H.G. Wells A Modern Utopia (1905)

Three chairs for this late reply.

Stealing…

7 years late, but stealing it anyhow.

Is fuzzy logic basically a ‘continuous’ multimodal logic, i.e. a logic with an infinite number of operators, or is it the ‘usual’ logic but with the truth values allowed to vary continuously between 0 and 1? How does it differ from continuous probability?

Thanks,

It has some strong resemblances to probability, but it isn’t quite the same. I’m not expert enough to give a better answer than that.

This.

The wiki cited in post #1 is decent. Here’s my favorite soundbite summary from that:

Both degrees of truth and probabilities range between 0 and 1 and hence may seem similar at first, but fuzzy logic uses degrees of truth as a mathematical model of vagueness, while probability is a mathematical model of ignorance.

As argued elsewhere, there is some legitimate epistemological distinction here, but whether it amounts to a practical difference is increasingly evident to be “No”. Or at least not enough to matter.

I would dispute “well known”. Heck, you can still find plenty of instances of people claiming sorites paradox (which grain of sand marks the transition to a heap or whatever) is real and unsolved.

I don’t understand this. The paradox is certainly real and is encountered in many places.

As to whether it’s solved, none of the resolutions given in Sorites paradox rise to the level of solving the problem. They just try to get around it, unsatisfactorily. Unless you mean that Supervaluationism does, but I don’t understand that either.

Simply accepting that “it is not true for all heaps of sand that removing one grain from it still makes a heap” gets around it fairly well, IMO. It reminds that the paradox arose because of unwarranted assumptions in much the same way that Russell’s paradox and similar conundrums involving self-reference can be avoided by clarifying your axioms and/or restricting what can be said about what (i.e. classes). Although I admit it is not a terribly satisfying way out.

I will concede that since the wikipedia page doesn’t say it is solved, then there is no consensus that it has been solved. Thus I take back what I said previously.

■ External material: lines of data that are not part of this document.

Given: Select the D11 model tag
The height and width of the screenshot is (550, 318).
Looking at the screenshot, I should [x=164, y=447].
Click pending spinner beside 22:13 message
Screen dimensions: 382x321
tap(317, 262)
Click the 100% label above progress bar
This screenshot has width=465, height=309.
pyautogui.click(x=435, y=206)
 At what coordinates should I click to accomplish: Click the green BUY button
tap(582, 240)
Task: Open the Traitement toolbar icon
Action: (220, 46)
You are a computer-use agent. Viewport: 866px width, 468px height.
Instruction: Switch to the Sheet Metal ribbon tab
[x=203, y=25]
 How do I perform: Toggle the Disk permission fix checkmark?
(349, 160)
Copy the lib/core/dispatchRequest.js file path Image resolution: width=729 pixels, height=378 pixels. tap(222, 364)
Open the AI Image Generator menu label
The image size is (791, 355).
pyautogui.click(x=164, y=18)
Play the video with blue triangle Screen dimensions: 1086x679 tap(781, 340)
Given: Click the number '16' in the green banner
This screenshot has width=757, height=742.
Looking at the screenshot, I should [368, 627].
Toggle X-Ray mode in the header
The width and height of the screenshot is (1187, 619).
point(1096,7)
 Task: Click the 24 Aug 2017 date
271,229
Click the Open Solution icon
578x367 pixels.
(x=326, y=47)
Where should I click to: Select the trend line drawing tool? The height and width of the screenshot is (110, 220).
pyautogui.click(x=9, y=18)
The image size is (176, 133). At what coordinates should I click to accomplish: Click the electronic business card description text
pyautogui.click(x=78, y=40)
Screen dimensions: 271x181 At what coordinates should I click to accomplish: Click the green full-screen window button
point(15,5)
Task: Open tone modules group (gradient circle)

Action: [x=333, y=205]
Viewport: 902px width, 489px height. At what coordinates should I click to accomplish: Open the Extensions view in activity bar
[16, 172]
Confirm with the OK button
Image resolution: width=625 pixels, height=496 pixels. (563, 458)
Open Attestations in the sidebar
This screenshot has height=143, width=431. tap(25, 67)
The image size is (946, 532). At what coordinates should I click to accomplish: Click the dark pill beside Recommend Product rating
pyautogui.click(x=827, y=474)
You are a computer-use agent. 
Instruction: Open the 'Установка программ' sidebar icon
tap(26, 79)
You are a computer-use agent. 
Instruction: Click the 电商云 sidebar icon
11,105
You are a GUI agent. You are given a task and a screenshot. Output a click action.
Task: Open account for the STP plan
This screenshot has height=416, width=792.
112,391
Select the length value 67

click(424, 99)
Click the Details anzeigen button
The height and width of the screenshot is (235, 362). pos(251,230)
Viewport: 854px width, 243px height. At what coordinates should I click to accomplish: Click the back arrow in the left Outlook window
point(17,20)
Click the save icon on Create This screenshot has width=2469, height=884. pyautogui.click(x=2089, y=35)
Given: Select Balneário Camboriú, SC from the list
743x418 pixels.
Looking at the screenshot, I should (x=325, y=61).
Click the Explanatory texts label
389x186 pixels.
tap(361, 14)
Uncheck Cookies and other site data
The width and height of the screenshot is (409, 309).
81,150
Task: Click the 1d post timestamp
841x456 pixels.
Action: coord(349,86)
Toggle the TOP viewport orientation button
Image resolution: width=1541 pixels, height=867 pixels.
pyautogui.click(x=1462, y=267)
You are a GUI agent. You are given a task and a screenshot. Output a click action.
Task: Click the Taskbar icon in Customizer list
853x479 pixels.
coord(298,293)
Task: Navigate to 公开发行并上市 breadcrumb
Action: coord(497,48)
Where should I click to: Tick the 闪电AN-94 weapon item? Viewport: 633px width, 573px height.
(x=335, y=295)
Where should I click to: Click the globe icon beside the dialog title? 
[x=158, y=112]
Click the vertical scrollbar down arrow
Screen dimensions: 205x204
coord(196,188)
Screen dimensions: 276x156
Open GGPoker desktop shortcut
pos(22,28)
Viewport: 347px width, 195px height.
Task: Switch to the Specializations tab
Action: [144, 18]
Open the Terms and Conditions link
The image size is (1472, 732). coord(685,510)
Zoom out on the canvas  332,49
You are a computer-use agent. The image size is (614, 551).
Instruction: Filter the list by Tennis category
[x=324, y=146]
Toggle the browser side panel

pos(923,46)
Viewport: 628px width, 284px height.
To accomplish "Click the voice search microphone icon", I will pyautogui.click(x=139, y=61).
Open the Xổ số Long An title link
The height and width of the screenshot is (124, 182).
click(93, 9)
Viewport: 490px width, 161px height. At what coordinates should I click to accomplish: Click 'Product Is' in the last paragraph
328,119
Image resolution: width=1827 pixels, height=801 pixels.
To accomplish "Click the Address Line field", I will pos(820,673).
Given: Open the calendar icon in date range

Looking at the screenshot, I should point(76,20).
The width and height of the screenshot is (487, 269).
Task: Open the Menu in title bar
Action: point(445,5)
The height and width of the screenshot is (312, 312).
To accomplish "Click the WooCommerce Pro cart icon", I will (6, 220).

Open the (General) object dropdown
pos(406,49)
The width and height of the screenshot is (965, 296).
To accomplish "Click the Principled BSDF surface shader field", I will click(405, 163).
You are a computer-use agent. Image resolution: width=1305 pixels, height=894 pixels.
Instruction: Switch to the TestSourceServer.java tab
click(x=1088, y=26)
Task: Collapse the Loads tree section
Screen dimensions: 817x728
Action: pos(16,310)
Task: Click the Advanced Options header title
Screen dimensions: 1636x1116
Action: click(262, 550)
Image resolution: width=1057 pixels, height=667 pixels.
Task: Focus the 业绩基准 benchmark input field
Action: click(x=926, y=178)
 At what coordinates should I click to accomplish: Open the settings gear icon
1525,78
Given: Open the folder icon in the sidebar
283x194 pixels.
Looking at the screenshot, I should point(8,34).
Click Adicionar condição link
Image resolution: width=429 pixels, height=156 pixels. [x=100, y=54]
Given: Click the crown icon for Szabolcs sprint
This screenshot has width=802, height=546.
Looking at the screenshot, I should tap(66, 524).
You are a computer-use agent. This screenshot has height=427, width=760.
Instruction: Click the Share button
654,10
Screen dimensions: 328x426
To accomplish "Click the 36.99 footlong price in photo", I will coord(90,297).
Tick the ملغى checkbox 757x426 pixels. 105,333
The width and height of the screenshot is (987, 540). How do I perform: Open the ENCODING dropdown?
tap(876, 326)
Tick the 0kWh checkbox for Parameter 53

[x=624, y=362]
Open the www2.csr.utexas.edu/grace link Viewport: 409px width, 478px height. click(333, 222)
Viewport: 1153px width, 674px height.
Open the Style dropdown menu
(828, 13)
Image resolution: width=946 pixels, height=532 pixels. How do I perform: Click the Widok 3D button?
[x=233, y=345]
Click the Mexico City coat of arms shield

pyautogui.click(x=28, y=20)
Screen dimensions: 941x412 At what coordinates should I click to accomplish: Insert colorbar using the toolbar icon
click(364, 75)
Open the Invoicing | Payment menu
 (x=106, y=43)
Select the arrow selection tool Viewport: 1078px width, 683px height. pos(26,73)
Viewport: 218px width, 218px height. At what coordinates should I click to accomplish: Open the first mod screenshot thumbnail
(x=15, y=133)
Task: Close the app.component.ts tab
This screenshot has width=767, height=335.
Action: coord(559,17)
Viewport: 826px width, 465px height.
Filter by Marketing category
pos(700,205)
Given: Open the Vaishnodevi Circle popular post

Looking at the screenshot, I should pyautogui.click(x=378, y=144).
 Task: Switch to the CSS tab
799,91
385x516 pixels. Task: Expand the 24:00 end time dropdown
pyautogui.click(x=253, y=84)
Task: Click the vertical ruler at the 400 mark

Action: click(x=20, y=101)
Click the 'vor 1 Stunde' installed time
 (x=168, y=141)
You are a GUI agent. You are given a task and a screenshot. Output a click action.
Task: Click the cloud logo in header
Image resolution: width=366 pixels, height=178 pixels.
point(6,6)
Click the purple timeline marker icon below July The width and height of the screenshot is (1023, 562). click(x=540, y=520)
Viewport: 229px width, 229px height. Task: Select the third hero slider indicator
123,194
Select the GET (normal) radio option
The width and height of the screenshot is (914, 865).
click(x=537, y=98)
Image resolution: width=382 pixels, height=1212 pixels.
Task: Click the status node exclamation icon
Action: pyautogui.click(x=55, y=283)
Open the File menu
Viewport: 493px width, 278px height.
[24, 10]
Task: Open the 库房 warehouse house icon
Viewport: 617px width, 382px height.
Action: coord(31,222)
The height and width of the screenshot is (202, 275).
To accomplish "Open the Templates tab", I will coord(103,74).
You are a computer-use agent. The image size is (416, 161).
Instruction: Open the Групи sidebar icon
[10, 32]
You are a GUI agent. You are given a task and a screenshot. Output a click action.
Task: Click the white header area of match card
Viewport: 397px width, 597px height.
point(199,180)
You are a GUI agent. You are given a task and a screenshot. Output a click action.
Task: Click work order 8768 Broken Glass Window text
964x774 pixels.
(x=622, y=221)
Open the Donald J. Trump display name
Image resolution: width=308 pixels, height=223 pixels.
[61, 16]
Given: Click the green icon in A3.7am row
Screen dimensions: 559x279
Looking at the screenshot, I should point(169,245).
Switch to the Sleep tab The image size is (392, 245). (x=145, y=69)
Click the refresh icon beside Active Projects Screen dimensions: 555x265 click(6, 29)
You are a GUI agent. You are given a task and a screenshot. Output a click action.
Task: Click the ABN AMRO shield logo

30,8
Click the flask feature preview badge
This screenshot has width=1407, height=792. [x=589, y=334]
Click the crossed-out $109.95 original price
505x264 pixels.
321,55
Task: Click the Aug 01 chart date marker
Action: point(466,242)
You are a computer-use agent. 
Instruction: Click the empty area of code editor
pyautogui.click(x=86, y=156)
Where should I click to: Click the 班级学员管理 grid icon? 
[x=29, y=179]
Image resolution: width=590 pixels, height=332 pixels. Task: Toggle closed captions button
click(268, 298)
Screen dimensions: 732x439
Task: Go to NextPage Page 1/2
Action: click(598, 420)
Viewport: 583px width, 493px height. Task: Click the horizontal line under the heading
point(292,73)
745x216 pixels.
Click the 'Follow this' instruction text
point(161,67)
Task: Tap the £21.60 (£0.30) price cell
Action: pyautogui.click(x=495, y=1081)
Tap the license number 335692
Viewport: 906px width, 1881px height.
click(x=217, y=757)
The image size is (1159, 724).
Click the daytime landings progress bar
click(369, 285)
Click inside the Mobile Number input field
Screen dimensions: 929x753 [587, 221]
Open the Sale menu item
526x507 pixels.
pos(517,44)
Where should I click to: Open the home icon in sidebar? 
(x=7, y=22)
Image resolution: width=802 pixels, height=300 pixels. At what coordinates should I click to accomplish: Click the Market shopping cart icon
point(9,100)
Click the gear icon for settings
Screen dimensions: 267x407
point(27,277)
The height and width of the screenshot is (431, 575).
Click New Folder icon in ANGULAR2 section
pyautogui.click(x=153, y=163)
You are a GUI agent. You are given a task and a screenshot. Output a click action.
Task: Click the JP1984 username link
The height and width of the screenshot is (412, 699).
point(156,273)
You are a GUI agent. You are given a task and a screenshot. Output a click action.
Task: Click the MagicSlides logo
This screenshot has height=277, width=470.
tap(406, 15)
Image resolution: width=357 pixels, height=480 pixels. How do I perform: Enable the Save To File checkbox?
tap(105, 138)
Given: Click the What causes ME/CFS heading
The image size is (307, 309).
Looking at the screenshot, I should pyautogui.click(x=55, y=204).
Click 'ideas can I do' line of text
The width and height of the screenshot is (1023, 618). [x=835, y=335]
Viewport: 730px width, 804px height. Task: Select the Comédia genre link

However, I would maintain that IMO fuzzy logic should basically put the issue to rest. It is not that any particular grain transitions a heap to non-heap or vice versa. It’s that each grain affects the “heap-ness” of the set. Like how making alterations to a seat can affect the “chair-ness” of it, in a non-binary way.
And, when you ask a human whether a collection is a heap, or something is a chair, or a man is bald, there is something like a fuzzy collapse to decide which binary classification we’re going to approximate to, this time.

Ref @Mijin & @KarlGauss. Exactly. The fault line is in the idea any collective class has a sharp boundary. Or more precisely, it’s in the idea that every collective class has a sharp boundary and so therefore e.g. heaps must have such a boundary. When they self-evidently don’t.

Lots and lots of Ancient Greek logic foundered on the falsely excluded middle that they simply refused to acknowledge existed.

To the degree “fuzzy logic” by whatever name helps us avoid falsely excluding middle cases and searching vainly for bright lines in uniformly varying shades of gray, it performs a useful service. All the more so if it brings some logical or computational rigor to the discussion.

Whether Zadeh’s formulations and others’ subsequent work up that alley amount to that rigor is a different question. But at least he was talking about the problem.

I can accept “you’re looking at it wrong” as a resolution. That does have a long history of reworking problems.

n.b. I just realized that resolution is solution with a re- prefix. You’d think therefore that they are related words, but etymonline.com shows that they have separate histories.